The model applied here showed that it may be possible to explain drug sensitivity "in terms of" protein expression without having a direct link in the data between gene expression, protein expression, and sensitivity. This could be a helpful technique since, to my knowledge, there is no public dataset that contains all of those things for the same cell lines as well as a large set of drug sensitivities that can be screened against for promising candidates. While being able to predict sensitivity using much larger sets of genomic features with a practical level of accuracy has been done before, often times it seems that determining the source of that predictability is very difficult (and not having a solid biological explanation for why a drug's sensitivity is predictable seems to be a nonstarter for continued research on that drug). Accomplishing this with inference expressed in terms of protein expression may make this possible in some of those cases.
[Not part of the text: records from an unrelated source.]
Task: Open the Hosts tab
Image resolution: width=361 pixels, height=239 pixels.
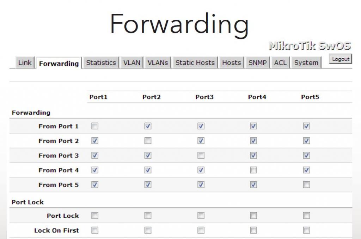Action: tap(231, 63)
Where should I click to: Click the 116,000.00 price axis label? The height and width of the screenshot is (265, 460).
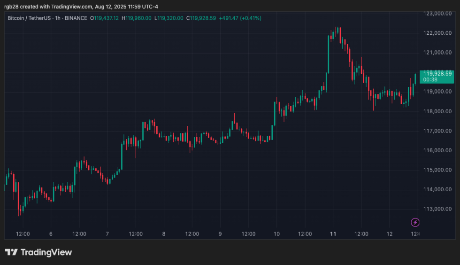(x=437, y=150)
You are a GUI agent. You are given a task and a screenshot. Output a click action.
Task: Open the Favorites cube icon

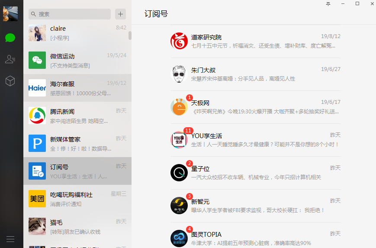[10, 81]
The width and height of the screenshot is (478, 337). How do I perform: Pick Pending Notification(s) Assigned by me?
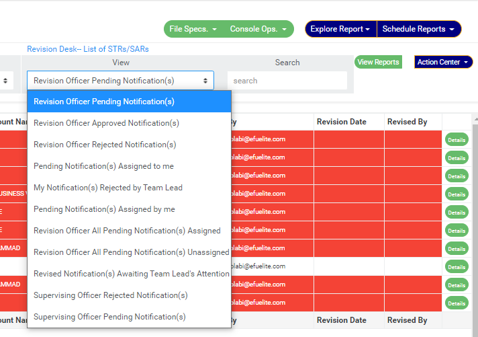(x=104, y=209)
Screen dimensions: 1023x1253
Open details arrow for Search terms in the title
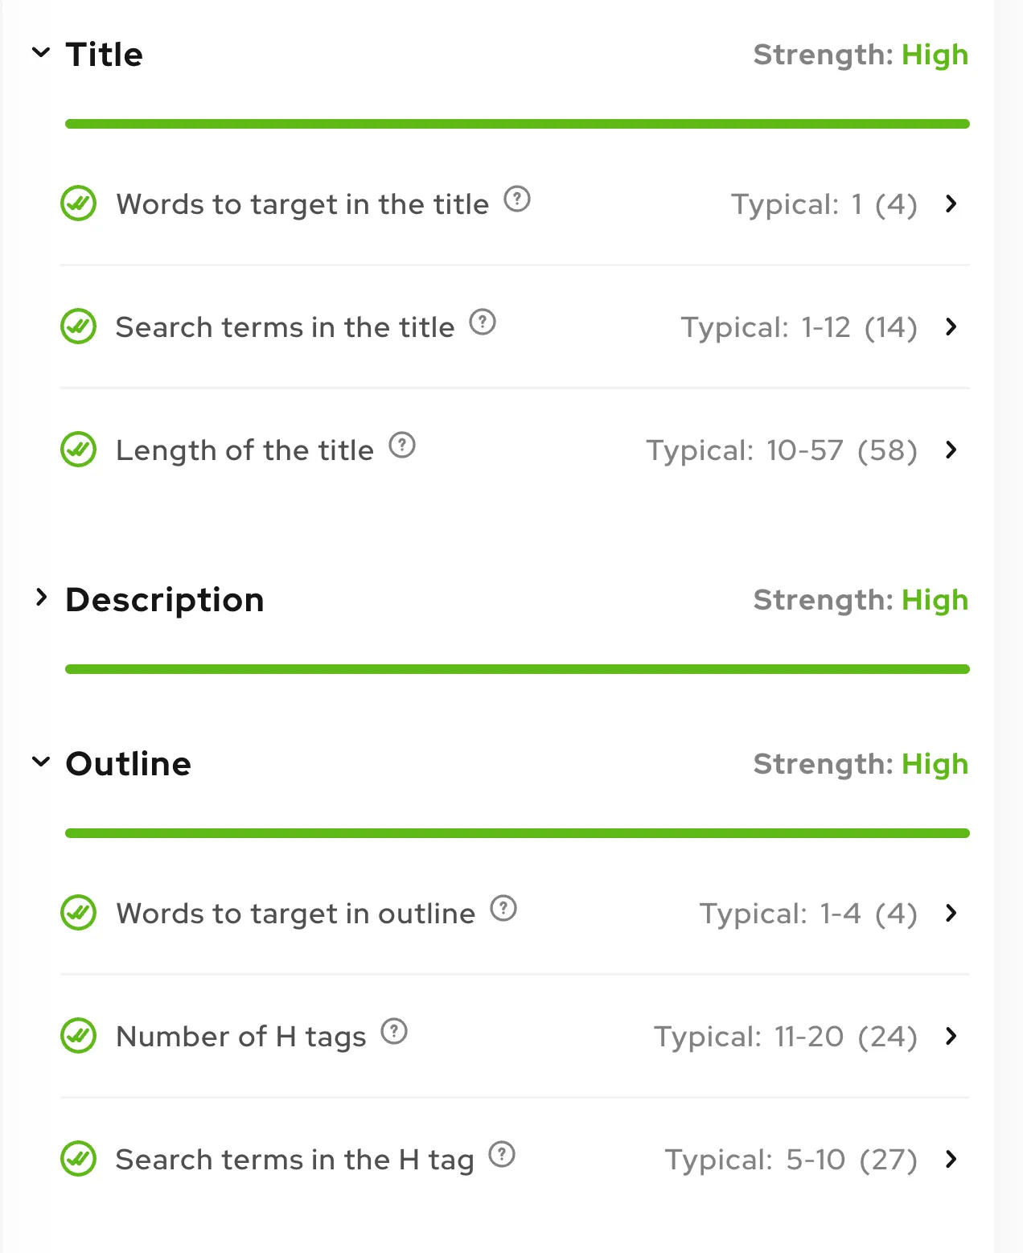951,327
Here are a few other conclusions I am walking away from this project with:

  • Feature Selection Methods - Genomic features are often correlated and correlated groups of those features exhibit relationships with drug sensitivity, which means for linear methods like Lasso, Ridge, and ElasticNet regression that either a small number of those features is chosen from those groups (in an unstable way) or that they're all selected and weighted similarly. Neither of these behaviors is helpful in determining why a drug sensitivity is predictable.
  • Number of Parameters - Training a linear model on 13,415 features and 196 drugs requires 2,629,340 individual coefficients and was very time-consuming (6+ hours). Though the effective number of parameters should be far lower it was still difficult to use anything other than linear methods with analytical solutions like Ridge and PCA+OLS. By contrast, the Transfer Kernel Model uses only ~100k parameters and trains on all 196 drugs in about a minute. Part of that difference may be due to the training taking place on a GPU (via Tensorflow) rather than a CPU like the other models.
  • Kernel Methods - In general the use of kernels in seems to help a lot in building any kind of custom approach to a problem like this where p >> n. Working with n x n matrices made experimentation much easier/faster so it was great to get some hands-on experience with that difference.

Future Work

  • Missing Values - I mean imputed about 10% of the drug sensitivity values I had. In the past, I had compared the performance of a bunch of different models using different feature scaling and imputation methods (Mean, MICE, Nuclear Norm Minimization, and KNN imputation) but none of those seemed to make any difference so I defaulted here to the simplest method. In the future though, I would like to be able to include those in the Transfer Kernel Model and either exclude them from the posterior log probability calculation or make them parameters and optimize for them as well.
  • Including More Sources - I think that I could continue adding more more sources like expression and drug sensitivity for lung cancer (instead of breast cancer) and have all of them share the kernel weight matrix. I don't know if that would help, but it may be an interesting experiment.
  • Including Different Types of Genomic Data - Given the method used in the winning solution in A community effort to assess and improve drug sensitivity prediction algorithms, I think it stands to reason that there could be something useful in including data like Gene Mutations and Gene Methylation (rather than just expression) all with some kind of shared kernel weighting matrix.